In the 1930s, the racecourse was the site of fighting between Japanese and Chinese forces several times. Following the January 28 incident of 1932, machine-gun fire was reported at the Jiangwan Racecourse as Japanese forces bombed the nearby area. During the Battle of Shanghai, wherein the Imperial Japanese Army sought to capture the city, horse races were stopped. The course was heavily damaged by Japanese shelling in August 1937, and though Chinese forces continued to hold the racecourse through mid-September, after a month of extensive fighting it and Jiangwan fell on 27 October 1937. The Japanese established a military presence in the environs, including a prisoner of war camp located some distance from the track. Held and executed at this camp were three members of the Doolittle Raid: Dean Hallmark, Harold A. Spatz, and William G. Farrow.

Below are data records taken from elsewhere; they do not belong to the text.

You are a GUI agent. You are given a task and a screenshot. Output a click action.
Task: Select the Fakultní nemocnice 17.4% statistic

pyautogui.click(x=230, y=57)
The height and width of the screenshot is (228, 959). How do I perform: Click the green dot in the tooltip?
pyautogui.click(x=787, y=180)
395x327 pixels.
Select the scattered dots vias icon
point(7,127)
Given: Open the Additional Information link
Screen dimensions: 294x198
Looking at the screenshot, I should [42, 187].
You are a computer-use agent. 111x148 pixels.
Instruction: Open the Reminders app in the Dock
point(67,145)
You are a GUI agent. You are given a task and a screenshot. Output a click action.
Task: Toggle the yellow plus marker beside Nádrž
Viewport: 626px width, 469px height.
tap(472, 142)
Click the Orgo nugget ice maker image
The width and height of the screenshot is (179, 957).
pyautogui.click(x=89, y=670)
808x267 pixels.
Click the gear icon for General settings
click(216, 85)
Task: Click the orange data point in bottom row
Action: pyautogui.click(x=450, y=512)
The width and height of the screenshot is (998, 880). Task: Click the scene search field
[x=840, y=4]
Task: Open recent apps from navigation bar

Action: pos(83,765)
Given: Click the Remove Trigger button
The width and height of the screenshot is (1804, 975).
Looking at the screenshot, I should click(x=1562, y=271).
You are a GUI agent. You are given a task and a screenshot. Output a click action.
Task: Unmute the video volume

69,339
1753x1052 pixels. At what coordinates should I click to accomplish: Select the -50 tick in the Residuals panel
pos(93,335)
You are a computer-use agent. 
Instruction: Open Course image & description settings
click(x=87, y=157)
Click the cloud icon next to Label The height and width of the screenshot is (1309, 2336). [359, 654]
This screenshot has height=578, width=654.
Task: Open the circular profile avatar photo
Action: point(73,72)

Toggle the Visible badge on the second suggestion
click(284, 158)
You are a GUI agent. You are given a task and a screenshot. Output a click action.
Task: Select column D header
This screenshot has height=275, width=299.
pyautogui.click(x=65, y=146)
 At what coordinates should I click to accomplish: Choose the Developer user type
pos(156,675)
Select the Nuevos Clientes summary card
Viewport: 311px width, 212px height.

Land belonging to the course was subsequently sold to the Japanese-owned Shanghai Hengchan Company (also Nissho Hengchan Co., Ltd.), which converted it into farmland growing soybeans and other vegetables. The company failed to pay the agreed amount, and in the 1950s the International Recreation Club – as the major shareholder – sued Hengchan for monies owing. After the end of the Second Sino-Japanese War, control over the land shifted to the Ministry of Agriculture and Forestry, which used it for a cotton research facility. The land was later subdivided into schools and factories, with the bell tower and main building becoming part of the Jiangwan Machinery Factory. In the early 2000s, these buildings were demolished to make way for Sanxiang Century Flower City, a high-end residential district.